GIVEN TASK -> Put the lines below into a numbered list, leaving out any blank lines.

RECORDS TO PROCESS ->
......

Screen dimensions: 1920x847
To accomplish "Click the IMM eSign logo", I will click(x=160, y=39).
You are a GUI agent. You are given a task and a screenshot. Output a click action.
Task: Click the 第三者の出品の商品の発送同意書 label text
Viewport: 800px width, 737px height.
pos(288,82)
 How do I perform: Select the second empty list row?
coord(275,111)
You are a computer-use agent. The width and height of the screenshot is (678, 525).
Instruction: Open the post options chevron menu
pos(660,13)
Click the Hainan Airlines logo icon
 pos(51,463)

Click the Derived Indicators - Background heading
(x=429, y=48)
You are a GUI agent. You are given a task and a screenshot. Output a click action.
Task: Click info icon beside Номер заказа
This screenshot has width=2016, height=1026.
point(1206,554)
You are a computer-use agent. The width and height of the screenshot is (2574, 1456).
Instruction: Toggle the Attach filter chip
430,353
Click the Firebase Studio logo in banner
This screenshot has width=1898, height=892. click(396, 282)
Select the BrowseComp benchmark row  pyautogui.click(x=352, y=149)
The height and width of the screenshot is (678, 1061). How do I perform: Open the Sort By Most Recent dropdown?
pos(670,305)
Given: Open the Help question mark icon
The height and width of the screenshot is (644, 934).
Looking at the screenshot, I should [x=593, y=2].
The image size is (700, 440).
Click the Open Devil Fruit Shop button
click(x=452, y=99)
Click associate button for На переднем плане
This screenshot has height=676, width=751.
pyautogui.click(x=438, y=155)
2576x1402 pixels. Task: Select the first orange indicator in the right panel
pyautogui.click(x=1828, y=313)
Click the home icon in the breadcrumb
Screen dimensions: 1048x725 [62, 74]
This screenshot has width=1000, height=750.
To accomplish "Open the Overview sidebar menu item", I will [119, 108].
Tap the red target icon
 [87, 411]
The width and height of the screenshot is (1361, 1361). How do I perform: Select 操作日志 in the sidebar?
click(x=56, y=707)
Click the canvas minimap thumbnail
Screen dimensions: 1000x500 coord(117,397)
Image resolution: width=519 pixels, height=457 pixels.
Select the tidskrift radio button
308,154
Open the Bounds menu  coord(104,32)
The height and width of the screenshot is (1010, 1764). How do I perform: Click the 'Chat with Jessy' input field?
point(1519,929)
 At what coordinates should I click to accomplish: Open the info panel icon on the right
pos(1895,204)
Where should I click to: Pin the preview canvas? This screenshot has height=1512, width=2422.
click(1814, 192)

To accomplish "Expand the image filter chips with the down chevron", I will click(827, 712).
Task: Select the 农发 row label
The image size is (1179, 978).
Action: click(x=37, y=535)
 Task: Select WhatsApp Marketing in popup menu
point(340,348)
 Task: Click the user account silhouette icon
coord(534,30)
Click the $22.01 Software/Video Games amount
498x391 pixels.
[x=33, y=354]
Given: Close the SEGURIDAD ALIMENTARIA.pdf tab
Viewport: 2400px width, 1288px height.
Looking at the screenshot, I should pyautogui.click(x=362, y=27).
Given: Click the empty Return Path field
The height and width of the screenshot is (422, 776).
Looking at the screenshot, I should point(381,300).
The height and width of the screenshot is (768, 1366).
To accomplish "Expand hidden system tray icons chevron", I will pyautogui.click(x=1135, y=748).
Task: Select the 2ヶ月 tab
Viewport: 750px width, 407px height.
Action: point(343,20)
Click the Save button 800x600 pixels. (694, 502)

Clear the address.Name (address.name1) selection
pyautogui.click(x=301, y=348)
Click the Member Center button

......

EXERCISE SOLUTION ->
1. Screen dimensions: 1920x847
2. To accomplish "Click the IMM eSign logo", I will click(x=160, y=39).
3. You are a GUI agent. You are given a task and a screenshot. Output a click action.
4. Task: Click the 第三者の出品の商品の発送同意書 label text
5. Viewport: 800px width, 737px height.
6. pos(288,82)
7.  How do I perform: Select the second empty list row?
8. coord(275,111)
9. You are a computer-use agent. The width and height of the screenshot is (678, 525).
10. Instruction: Open the post options chevron menu
11. pos(660,13)
12. Click the Hainan Airlines logo icon
13.  pos(51,463)
14. Click the Derived Indicators - Background heading
15. (x=429, y=48)
16. You are a GUI agent. You are given a task and a screenshot. Output a click action.
17. Task: Click info icon beside Номер заказа
18. This screenshot has width=2016, height=1026.
19. point(1206,554)
20. You are a computer-use agent. The width and height of the screenshot is (2574, 1456).
21. Instruction: Toggle the Attach filter chip
22. 430,353
23. Click the Firebase Studio logo in banner
24. This screenshot has width=1898, height=892. click(396, 282)
25. Select the BrowseComp benchmark row  pyautogui.click(x=352, y=149)
26. The height and width of the screenshot is (678, 1061). How do I perform: Open the Sort By Most Recent dropdown?
27. pos(670,305)
28. Given: Open the Help question mark icon
29. The height and width of the screenshot is (644, 934).
30. Looking at the screenshot, I should [x=593, y=2].
31. The image size is (700, 440).
32. Click the Open Devil Fruit Shop button
33. click(x=452, y=99)
34. Click associate button for На переднем плане
35. This screenshot has height=676, width=751.
36. pyautogui.click(x=438, y=155)
37. 2576x1402 pixels. Task: Select the first orange indicator in the right panel
38. pyautogui.click(x=1828, y=313)
39. Click the home icon in the breadcrumb
40. Screen dimensions: 1048x725 [62, 74]
41. This screenshot has width=1000, height=750.
42. To accomplish "Open the Overview sidebar menu item", I will [119, 108].
43. Tap the red target icon
44.  [87, 411]
45. The width and height of the screenshot is (1361, 1361). How do I perform: Select 操作日志 in the sidebar?
46. click(x=56, y=707)
47. Click the canvas minimap thumbnail
48. Screen dimensions: 1000x500 coord(117,397)
49. Image resolution: width=519 pixels, height=457 pixels.
50. Select the tidskrift radio button
51. 308,154
52. Open the Bounds menu  coord(104,32)
53. The height and width of the screenshot is (1010, 1764). How do I perform: Click the 'Chat with Jessy' input field?
54. point(1519,929)
55.  At what coordinates should I click to accomplish: Open the info panel icon on the right
56. pos(1895,204)
57. Where should I click to: Pin the preview canvas? This screenshot has height=1512, width=2422.
58. click(1814, 192)
59. To accomplish "Expand the image filter chips with the down chevron", I will click(827, 712).
60. Task: Select the 农发 row label
61. The image size is (1179, 978).
62. Action: click(x=37, y=535)
63.  Task: Select WhatsApp Marketing in popup menu
64. point(340,348)
65.  Task: Click the user account silhouette icon
66. coord(534,30)
67. Click the $22.01 Software/Video Games amount
68. 498x391 pixels.
69. [x=33, y=354]
70. Given: Close the SEGURIDAD ALIMENTARIA.pdf tab
71. Viewport: 2400px width, 1288px height.
72. Looking at the screenshot, I should pyautogui.click(x=362, y=27).
73. Given: Click the empty Return Path field
74. The height and width of the screenshot is (422, 776).
75. Looking at the screenshot, I should point(381,300).
76. The height and width of the screenshot is (768, 1366).
77. To accomplish "Expand hidden system tray icons chevron", I will pyautogui.click(x=1135, y=748).
78. Task: Select the 2ヶ月 tab
79. Viewport: 750px width, 407px height.
80. Action: point(343,20)
81. Click the Save button 800x600 pixels. (694, 502)
82. Clear the address.Name (address.name1) selection
83. pyautogui.click(x=301, y=348)
84. Click the Member Center button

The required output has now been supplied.